To address the guiding questions outlined above, this paper is organized into two major Parts, each with a number of sections:

Part One outlines the context and current framework of capacity law in Canada.  In Section I we introduce and describe key terms on which the analysis rests.  Section II provides an introduction to the UN Convention on the Rights of Persons with Disabilities and the main Articles that shape the examination of law in this paper.  Perspectives from the disability and older adult communities on the issue of autonomy and substitute decision-making are outlined in Section III.  In Section IV we review negative and positive liberty approaches to protecting autonomy, as the tension between the two is central to addressing how to best balance advancing autonomy and protect against abuse and neglect – common concerns that are used to justify substitute decision-making provisions.  With these concepts and framework of international human rights law in mind, Section V  outlines traditional and current legal capacity laws in Canada.
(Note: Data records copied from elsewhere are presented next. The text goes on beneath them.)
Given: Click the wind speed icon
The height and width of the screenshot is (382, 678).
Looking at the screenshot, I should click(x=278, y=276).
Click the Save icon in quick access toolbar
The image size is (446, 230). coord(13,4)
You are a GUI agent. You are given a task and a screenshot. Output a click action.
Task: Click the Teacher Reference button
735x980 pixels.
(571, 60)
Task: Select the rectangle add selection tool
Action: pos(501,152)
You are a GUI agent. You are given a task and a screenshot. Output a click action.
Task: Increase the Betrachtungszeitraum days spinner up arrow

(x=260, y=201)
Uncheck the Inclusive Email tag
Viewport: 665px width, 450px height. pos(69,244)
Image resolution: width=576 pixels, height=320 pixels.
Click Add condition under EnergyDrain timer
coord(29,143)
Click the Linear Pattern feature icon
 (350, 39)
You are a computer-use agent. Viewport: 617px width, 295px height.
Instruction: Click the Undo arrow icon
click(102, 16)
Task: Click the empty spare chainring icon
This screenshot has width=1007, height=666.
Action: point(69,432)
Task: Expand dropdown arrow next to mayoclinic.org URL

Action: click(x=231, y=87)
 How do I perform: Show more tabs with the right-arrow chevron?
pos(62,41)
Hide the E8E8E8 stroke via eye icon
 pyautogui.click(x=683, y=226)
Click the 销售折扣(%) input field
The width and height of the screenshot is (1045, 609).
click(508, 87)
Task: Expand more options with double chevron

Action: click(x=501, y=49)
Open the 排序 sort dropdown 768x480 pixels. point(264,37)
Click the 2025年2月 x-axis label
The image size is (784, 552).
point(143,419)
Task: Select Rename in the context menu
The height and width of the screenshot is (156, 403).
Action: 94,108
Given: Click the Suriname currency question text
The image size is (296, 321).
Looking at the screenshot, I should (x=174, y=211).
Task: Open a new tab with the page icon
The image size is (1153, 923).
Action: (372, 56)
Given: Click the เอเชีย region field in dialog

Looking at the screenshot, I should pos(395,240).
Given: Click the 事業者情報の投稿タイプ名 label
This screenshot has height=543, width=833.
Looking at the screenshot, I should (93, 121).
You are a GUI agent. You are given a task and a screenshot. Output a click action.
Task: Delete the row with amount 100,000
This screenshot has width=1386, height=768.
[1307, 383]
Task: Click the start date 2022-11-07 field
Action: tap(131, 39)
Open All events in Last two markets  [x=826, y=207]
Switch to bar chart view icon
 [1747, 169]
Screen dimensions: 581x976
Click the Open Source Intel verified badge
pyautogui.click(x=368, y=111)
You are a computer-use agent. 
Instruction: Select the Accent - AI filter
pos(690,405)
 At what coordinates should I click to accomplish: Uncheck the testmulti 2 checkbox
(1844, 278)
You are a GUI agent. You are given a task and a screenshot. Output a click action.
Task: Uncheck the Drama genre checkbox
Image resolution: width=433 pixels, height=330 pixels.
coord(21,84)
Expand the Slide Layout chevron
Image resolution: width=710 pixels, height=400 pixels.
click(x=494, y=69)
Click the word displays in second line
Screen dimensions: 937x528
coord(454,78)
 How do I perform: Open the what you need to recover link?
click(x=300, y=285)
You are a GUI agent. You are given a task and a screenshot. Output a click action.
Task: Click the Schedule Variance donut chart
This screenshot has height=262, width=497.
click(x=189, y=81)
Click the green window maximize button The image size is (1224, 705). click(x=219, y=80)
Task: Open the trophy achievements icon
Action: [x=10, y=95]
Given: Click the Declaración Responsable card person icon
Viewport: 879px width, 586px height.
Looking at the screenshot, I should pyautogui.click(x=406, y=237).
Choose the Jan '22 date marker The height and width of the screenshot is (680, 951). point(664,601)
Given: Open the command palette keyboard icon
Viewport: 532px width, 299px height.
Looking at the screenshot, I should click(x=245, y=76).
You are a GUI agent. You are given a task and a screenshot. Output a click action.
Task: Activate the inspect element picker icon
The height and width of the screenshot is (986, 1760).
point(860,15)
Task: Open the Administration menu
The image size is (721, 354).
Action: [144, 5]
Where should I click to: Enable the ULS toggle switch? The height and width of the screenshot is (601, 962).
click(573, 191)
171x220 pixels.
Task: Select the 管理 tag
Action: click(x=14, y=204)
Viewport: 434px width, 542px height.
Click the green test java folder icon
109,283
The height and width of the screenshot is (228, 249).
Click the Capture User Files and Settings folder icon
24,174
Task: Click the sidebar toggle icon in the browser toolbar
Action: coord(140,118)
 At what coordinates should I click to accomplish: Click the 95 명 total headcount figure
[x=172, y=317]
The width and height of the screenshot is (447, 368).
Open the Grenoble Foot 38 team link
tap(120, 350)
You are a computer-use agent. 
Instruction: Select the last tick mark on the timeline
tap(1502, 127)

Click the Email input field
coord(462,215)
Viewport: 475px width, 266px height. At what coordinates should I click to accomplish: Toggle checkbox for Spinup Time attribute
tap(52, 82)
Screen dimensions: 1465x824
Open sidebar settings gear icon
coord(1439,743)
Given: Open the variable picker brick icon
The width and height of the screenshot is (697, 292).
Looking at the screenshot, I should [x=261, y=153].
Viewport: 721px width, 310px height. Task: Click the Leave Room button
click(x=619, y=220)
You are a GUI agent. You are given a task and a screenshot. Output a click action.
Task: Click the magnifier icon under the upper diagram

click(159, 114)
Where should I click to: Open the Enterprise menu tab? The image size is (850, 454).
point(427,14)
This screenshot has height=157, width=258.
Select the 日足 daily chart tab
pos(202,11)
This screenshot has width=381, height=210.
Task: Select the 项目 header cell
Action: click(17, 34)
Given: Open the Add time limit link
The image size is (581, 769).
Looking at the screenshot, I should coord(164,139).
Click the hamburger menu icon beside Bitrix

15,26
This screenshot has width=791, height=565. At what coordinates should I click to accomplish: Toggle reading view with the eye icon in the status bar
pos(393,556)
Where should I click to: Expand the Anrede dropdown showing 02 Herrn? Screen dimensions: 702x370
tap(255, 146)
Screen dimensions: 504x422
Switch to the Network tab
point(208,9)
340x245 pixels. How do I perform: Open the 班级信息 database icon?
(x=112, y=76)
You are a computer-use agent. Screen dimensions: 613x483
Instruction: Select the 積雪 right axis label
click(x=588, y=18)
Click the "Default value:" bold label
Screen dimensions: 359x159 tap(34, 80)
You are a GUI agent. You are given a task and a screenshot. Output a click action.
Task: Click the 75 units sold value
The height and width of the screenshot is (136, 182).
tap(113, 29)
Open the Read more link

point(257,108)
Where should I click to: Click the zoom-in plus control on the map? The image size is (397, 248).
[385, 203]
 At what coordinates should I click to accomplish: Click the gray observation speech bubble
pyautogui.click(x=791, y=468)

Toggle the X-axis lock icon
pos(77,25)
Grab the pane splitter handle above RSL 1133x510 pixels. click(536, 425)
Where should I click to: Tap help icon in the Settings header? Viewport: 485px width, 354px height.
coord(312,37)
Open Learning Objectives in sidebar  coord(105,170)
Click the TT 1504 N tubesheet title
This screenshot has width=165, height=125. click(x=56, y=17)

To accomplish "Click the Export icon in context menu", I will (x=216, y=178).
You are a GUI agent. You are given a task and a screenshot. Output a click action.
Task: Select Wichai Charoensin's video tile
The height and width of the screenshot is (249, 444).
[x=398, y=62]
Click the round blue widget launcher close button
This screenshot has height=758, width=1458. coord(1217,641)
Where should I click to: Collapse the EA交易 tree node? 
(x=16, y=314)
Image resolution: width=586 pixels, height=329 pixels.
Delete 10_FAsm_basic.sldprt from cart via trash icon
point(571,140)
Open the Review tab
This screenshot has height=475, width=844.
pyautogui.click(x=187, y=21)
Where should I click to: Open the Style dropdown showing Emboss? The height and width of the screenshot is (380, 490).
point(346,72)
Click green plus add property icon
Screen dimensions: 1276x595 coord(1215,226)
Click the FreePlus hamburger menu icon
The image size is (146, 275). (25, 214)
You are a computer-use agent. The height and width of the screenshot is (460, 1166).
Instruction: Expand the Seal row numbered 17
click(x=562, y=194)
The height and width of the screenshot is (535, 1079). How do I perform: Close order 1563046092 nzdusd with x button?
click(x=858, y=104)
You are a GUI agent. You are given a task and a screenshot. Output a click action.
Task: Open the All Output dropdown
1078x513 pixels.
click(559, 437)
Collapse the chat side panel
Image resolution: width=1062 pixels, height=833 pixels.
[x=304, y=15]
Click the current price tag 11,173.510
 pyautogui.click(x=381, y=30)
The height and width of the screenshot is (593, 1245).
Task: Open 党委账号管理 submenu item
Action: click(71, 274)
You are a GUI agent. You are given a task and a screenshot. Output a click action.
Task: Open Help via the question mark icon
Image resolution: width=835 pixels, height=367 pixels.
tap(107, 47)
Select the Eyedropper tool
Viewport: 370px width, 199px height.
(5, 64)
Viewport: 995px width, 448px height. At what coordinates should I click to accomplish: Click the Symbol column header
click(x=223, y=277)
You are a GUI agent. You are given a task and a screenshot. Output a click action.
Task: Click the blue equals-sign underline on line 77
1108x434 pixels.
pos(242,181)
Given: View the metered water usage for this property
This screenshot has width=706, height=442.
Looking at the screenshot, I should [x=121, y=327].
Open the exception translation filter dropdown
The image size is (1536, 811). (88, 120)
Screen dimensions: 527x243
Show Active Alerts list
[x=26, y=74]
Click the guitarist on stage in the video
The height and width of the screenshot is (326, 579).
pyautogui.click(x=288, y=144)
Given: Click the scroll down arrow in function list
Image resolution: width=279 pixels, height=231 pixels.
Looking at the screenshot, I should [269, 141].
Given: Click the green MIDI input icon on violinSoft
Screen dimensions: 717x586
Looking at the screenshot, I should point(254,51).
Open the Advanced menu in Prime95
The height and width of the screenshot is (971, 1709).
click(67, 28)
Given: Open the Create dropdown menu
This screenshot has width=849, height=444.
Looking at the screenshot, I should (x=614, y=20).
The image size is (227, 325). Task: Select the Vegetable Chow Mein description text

Part Two of this paper looks towards a new legal paradigm for maximizing autonomy guided by the CRPD.  Section I critically examines usual assumptions about ‘who’ it is that exercises legal capacity, and proposes a minimum threshold for recognizing persons capable of directing decision making about their lives.  Sections II and III elaborate a conceptual framework of decision-making supports and decision-making statuses by which legal capacity can be exercised in ways that account for the CRPD’s recognition of the obligation to provide people with supports needed for this purpose.  A re-formulated ‘duty to accommodate’ is presented in Section IV, along with implications for governments and other entities in ensuring that people with disabilities are reasonably accommodated and supported in decision-making processes which are regulated in some way by human rights and other laws.  Sections V and VI explore a range of safeguards to ensure decision-making processes respect the equal right to legal capacity, and look in particular at protecting autonomy in disputes about reasonable accommodation; where decisions fundamentally affect personal integrity; and in the face of serious adverse effects.  These sections propose a range of institutional machinery to implement the recommended safeguards.  Section VII provides a summary of the main concepts and proposals we recommend in this paper.  A concluding section steps back to consider the original questions posed in this paper and the results of the analysis.